At least, until 2012.

"A woman walked into a Detroit police station and revealed that her then-boyfriend was the murderer of Christina Brown," Moran said.

That woman - who asked that her name not be revealed - lived upstairs with her boyfriend in the apartment building. The night Brown was killed, she said he went downstairs to buy drugs and came back covered in blood.

"He was covered in blood and revealed that he had, quote, 'killed the b***h because she had scratched him'," Moran said.

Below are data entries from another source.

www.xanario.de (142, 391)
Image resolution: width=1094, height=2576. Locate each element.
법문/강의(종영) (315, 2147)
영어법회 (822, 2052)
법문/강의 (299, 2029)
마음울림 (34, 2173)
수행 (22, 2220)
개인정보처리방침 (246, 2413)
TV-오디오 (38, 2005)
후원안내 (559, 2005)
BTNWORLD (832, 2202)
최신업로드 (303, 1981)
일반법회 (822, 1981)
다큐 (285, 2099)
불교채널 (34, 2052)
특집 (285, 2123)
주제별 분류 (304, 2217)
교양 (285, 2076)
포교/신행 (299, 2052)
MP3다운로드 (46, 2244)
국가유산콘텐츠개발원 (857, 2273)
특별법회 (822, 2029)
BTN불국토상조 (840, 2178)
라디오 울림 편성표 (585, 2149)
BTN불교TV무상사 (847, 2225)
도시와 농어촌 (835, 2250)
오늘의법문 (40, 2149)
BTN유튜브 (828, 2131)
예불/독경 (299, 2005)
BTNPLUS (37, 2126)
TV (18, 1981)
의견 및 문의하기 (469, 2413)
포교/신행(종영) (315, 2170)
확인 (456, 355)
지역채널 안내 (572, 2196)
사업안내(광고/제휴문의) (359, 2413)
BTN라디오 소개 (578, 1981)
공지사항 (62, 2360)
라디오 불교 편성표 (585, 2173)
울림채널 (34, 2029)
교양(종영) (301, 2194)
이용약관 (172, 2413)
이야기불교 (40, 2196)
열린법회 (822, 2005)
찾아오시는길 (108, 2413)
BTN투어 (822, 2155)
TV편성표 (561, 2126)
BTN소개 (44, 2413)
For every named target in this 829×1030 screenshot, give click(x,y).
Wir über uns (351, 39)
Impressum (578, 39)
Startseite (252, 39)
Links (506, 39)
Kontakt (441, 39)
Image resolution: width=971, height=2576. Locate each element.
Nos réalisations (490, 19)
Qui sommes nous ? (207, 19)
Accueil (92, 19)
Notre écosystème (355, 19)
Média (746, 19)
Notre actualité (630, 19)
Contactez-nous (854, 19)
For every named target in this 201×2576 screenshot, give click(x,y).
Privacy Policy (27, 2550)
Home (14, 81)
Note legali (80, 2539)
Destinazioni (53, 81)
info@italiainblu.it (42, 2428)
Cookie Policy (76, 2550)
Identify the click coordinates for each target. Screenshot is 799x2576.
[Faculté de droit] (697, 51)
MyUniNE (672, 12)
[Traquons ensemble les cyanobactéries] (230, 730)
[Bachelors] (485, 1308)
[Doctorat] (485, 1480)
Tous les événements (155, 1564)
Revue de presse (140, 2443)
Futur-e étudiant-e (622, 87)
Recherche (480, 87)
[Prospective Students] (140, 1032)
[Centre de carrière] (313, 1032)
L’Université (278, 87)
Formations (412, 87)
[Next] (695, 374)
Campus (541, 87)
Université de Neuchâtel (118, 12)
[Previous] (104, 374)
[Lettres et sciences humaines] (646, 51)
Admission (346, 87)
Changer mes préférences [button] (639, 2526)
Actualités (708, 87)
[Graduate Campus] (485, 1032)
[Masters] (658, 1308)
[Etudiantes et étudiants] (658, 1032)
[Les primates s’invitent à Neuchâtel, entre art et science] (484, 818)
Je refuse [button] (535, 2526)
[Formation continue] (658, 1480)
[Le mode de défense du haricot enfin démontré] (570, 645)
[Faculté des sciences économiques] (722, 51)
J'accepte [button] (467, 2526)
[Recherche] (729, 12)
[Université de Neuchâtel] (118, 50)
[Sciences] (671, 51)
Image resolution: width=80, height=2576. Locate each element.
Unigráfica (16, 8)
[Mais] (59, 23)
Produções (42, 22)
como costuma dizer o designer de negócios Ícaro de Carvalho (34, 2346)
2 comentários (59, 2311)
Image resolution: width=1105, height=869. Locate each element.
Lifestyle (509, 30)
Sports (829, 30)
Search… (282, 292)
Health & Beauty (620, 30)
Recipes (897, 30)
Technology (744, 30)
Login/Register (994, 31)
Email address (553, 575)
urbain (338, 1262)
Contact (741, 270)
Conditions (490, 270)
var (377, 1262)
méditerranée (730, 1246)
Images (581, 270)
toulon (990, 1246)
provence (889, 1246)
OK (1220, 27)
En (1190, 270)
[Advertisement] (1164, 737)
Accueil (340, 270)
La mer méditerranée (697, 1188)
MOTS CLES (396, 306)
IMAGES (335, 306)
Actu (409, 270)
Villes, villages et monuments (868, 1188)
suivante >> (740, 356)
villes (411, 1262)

"That's when he had the blood on him and he said that she scratched me. He said he thinks he killed her. He had blood dripping off his fingernails. He had blood on his jacket, he had blood on his pants, he had blood on his shoes. He went to his borther's house and his brother told him to take his clothes off - everything but the jacket - he kept the jacket," the woman said.

The woman told her story in a signed affidavit, and even passed a polygraph. She said her then-boyfriend, Robert Lewis, went to his brother Raymond to dispose of his clothes.

"His brother told me he said he should have killed me too he had no business bringing me around there to that house," she told FOX 2's Amy Lange. "I know them. I know what they do. I know what they're capable of doing. I know what they've done in the past."

For that reason, she didn't come forward until she found out the Lewis brothers had moved out of state.

That, plus news from Detroit Police who tested a fingerprint found on the toilet tank. The results did not come back to Lamarr Monson.

"Sure enough, the thumbprint on the toilet tank matches the boyfriend. We're hoping that the Wayne County Prosecutor's Office will agree that Lamarr Monson should get a new trial and that they will seek justice for Christina Brown."

"I just want my opportunity to for my innocence to be declared. For my name to be cleared and for people to know the truth," Monson said.

The Lewis brothers both live in Pennsylvania now and FOX 2 was unable to speak with either one on Monday - however a private investiagor says Robert Lewis is very ill.

The Wayne County Prosecutor's Office says it is aware of the motion and will respond in court at the appropriate time.